(TEXT Opens)

The story of Rifqa Bary, a 17-year-old girl who converted from Islam to Christianity then ran away from home, has been one of the most enduring stories of the year.
Join the Central Ohio Society of Professional Journalists for its annual diversity event at 5:30 p.m. Nov. 19 at the Worthington Inn, where reporters from the Columbus Dispatch and Orlando Sentinel will talk about the challenges of covering the Bary story, which touches on religion, parenting, law and societal assumptions and misconceptions.
Bary secretly left her New Albany home this summer to join a Christian minister and his family in Orlando, Fla. Although her parents deny the claims, Bary repeatedly told law enforcement she had to leave because her family would kill her for converting. The result has been a protracted battle in Ohio and Florida courts and a deluge of letters and comments to newspapers from Christians, Muslims, parents and readers.
Reporters covering the story have heard an earful from both sides — and dealt with many an angry blogger — during their coverage.
Dispatch columnist Joe Blundo will moderate. No cover charge, free hors d’oeuvres and cash bar.
To register, e-mail Katy Waters at firstname.lastname@example.org with your name and e-mail address.
Joe Blundo‘s award-winning column, So to Speak, appears in the Life section of the Columbus Dispatch. It’s a mix of humor, human interest and information. Among his favorite topics are Columbusness: the peculiarities that make Columbus what it is. Such as why we rush to the store and buy all the milk and bread when a half inch of snow is in the forecast. He also likes to write about crazed Buckeye fans, bizarre entertainment acts and oddball collectors, such as the guy who keeps a million used lottery tickets in his basement.
Joe has been at the Dispatch since 1978. A native of New Castle, Pa., he is a 1975 graduate of Kent State University. He lives in Worthington. He and his wife have two children.
Amy Edwards been with the Orlando Sentinel for about five years and is on the breaking news team. She covers criminal justice and has written about the Jessica Lunsford kidnapping and homicide.
Amy won awards for a story about a hospital nurse who preyed on patients and for her coverage of the Casey Anthony case.
She graduated from the University of Central Florida.
Meredith Heagney has been the faith and values reporter at the Columbus Dispatch for 2½ years. In April 2008, her coverage of the first U.S. papal visit of Pope Benedict XVI in New York helped her win first place in the “Best Religion Reporting” category of the 2009 Ohio SPJ awards.
Before coming to the Dispatch, Meredith worked for the Columbus bureau of the Associated Press.
She is a native of Perrysburg, Ohio, near Toledo, and a 2006 graduate of the E.W. Scripps School of Journalism at Ohio University.

(TEXT Closes)
(GIVEN ENTRIES Opens)

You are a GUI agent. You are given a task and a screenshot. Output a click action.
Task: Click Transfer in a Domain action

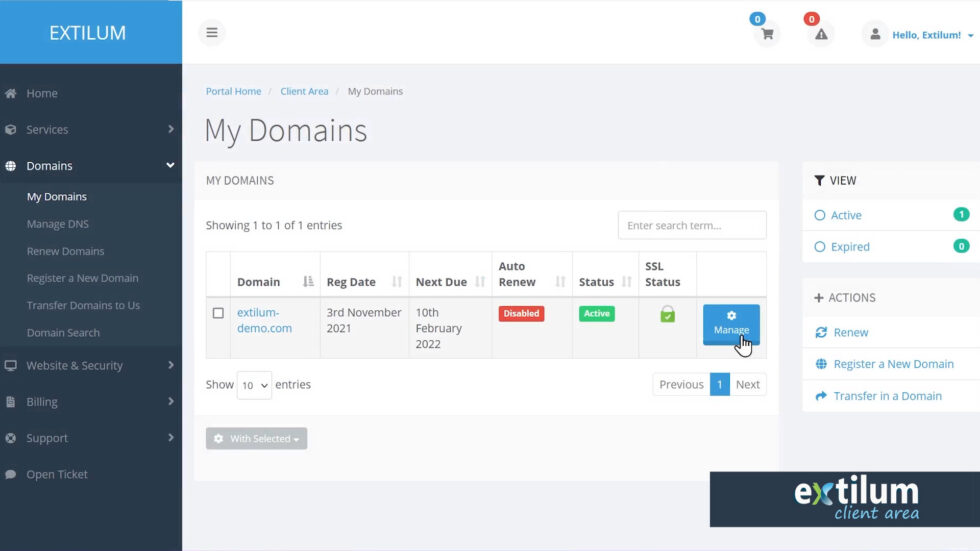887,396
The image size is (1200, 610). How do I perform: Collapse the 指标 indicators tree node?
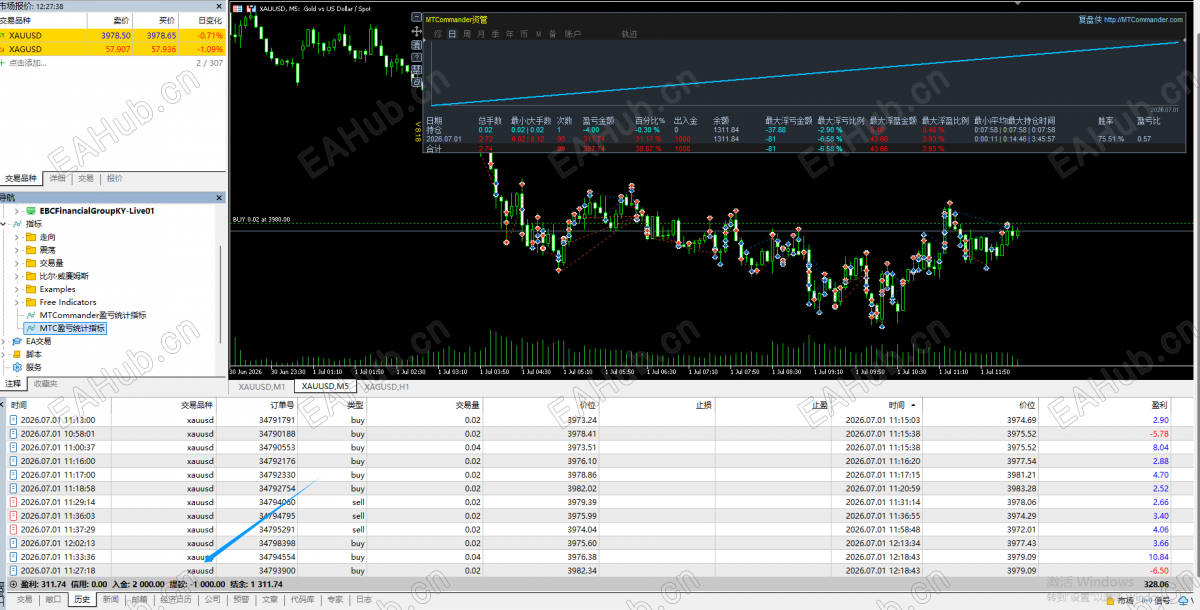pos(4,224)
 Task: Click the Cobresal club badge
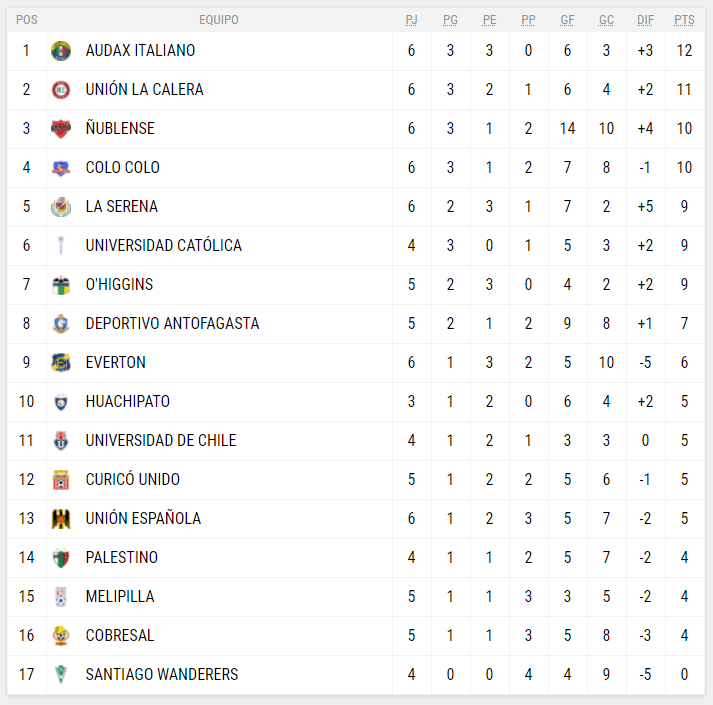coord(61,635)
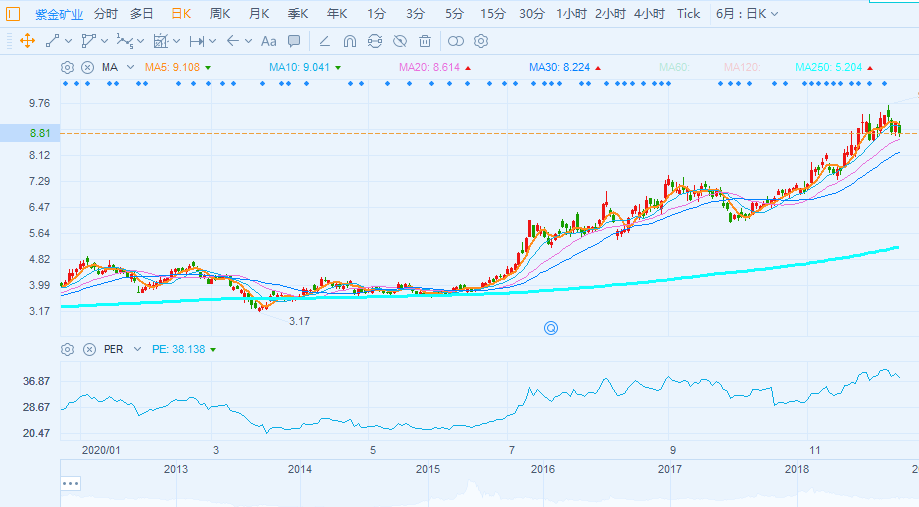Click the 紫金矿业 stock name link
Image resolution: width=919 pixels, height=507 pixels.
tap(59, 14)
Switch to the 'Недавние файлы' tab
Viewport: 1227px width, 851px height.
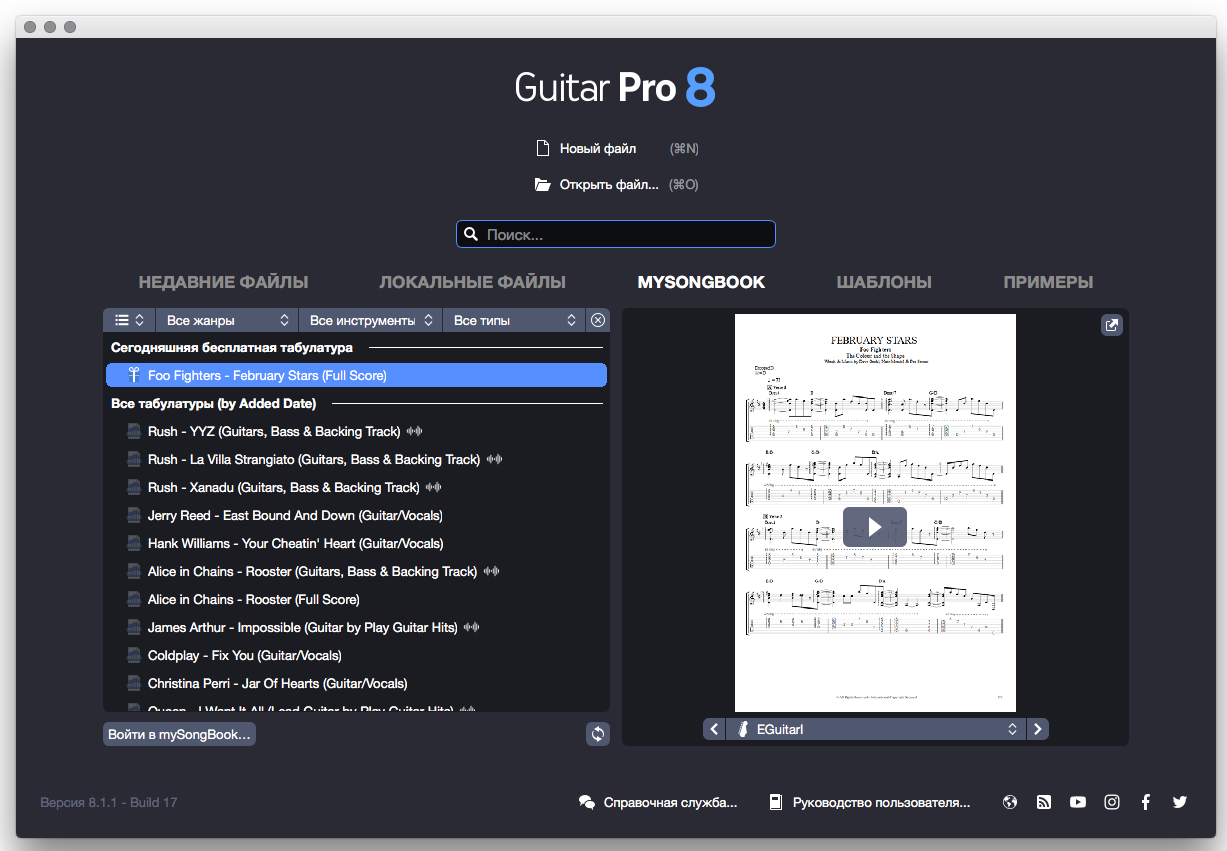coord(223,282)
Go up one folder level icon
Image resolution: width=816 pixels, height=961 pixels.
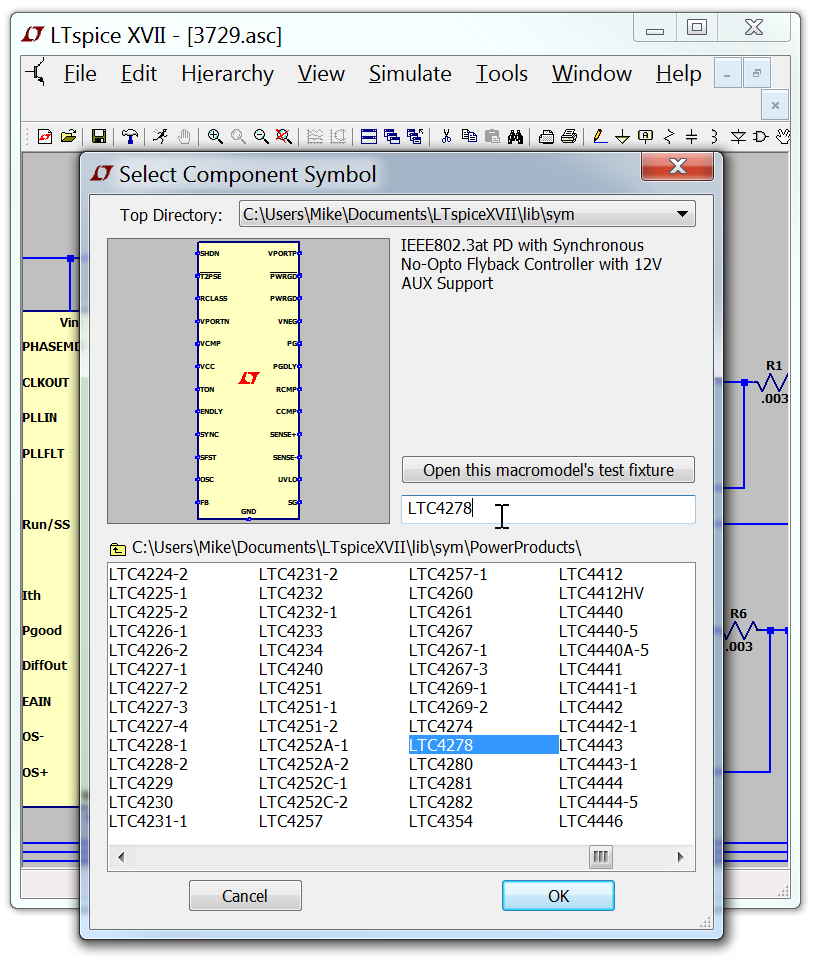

(GIVEN ENTRIES Closes)

• _EXERCISE SET_
**A)** Reproduce word for word the stretch of the announcement from "Amy won awards" through "the Associated Press.".
**B)** In the announcement, in what year did Joe Blundo graduate from Kent State University?

• _ANSWER SET_
**A)**
Amy won awards for a story about a hospital nurse who preyed on patients and for her coverage of the Casey Anthony case.
She graduated from the University of Central Florida.
Meredith Heagney has been the faith and values reporter at the Columbus Dispatch for 2½ years. In April 2008, her coverage of the first U.S. papal visit of Pope Benedict XVI in New York helped her win first place in the “Best Religion Reporting” category of the 2009 Ohio SPJ awards.
Before coming to the Dispatch, Meredith worked for the Columbus bureau of the Associated Press.

**B)** Joe Blundo graduated from Kent State University in 1975.